Article
An example proof from the reading was given as a template. I noted that mathematicians are good at balancing informal ("outside of the formal system") with formal ("within the formal system") reasoning. Often students get "taken to task" by their math professor for either ignoring the formal system altogether and "proving" nothing, or staying completely within the formal system and blindly applying rules without any intuitive sense of where they're heading in the proof.
Assignment:
Prove:
(1) size(add(add(new,x,y),x,z)) = 1
let Z = add(delete(add(add(new,x1,v1),x2,v2),x1),x3,v3)
(2) is_in(Z,x1) = false
(3) size(Z) = 2
Today we began by discussing two important conceptual clauses in the trait: the generated by and partitioned by clauses.
The generated by clause defines the basic constructors that are used to generate all possible canonical terms of the type of the trait. This is extremely important when constructing inductive proofs of theorems containing the for all and there exists quantifiers. For example, the generated by clause in a stack trait contains [NEW,PUSH]. Depending on the operation mic of the trait specification, the trait designer might have a choice as to what to include in the genertaed by clause. That is, there might be more than one way to define all possible canonical terms in the trait.
The partitioned by clause defines the minimum set of operations that can detect an observable difference in two terms if there is one. It is very important to stress observable difference here. When we design an abstract data type, we craft exactly what we want the user to see in the interface. This is largely independent of implementation differences that might exist. For example, we might implement a set abstract data type with an unordered array containing duplicates. This would make inserts very efficient at the expense of searches and deletes. Two set implementations could contain a very different mix of the same elements that are in another set implementation, but from the point of view of the user these are still the same sets. This same concept holds with the partitioned by clause. A trait without observers is meaningless, and the [artitioned by operations define the user point of view.
I was careful to say "a minimal set of operations" and not "a minimal set of observers" for the partitioned by clause. The reason is because there are some abstractions that cannot rely only on their observers to detect a difference between two terms if their is one. Stacks are one example. You can't tell if two stacks are the same or not unless you deconstruct them with the constructor operation pop. Pop in this case must be part of the partitioned by clause.

Exercise goal
Reproduce the passage of the lecture notes starting at "(2) is_in(Z,x1) = false" and ending at "in the trait.". The material that follows has no connection to the lecture notes above.

Material provided
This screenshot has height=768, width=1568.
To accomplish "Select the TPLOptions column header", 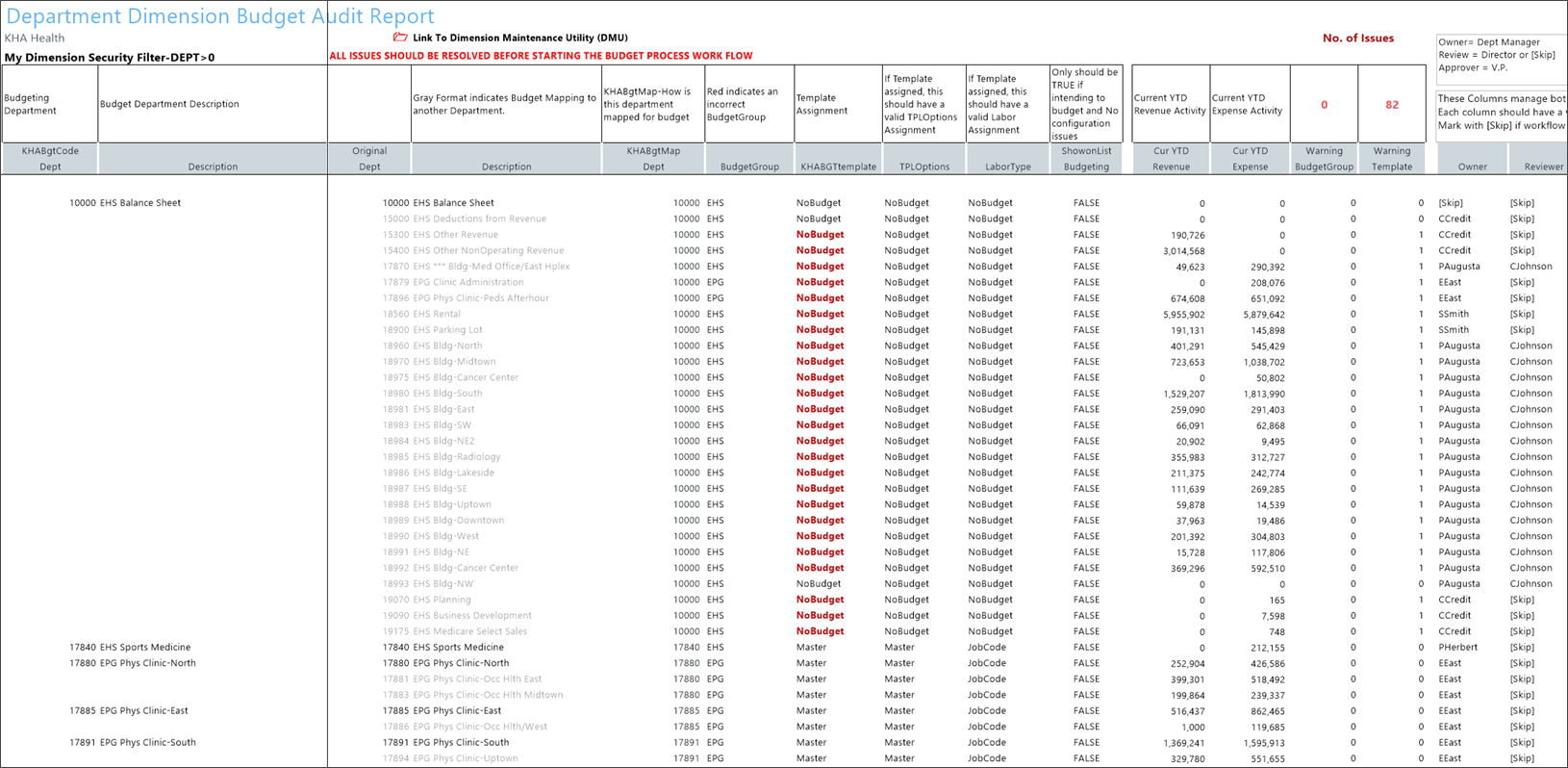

Correct answer
(2) is_in(Z,x1) = false
(3) size(Z) = 2
Today we began by discussing two important conceptual clauses in the trait: the generated by and partitioned by clauses.
The generated by clause defines the basic constructors that are used to generate all possible canonical terms of the type of the trait. This is extremely important when constructing inductive proofs of theorems containing the for all and there exists quantifiers. For example, the generated by clause in a stack trait contains [NEW,PUSH]. Depending on the operation mic of the trait specification, the trait designer might have a choice as to what to include in the genertaed by clause. That is, there might be more than one way to define all possible canonical terms in the trait.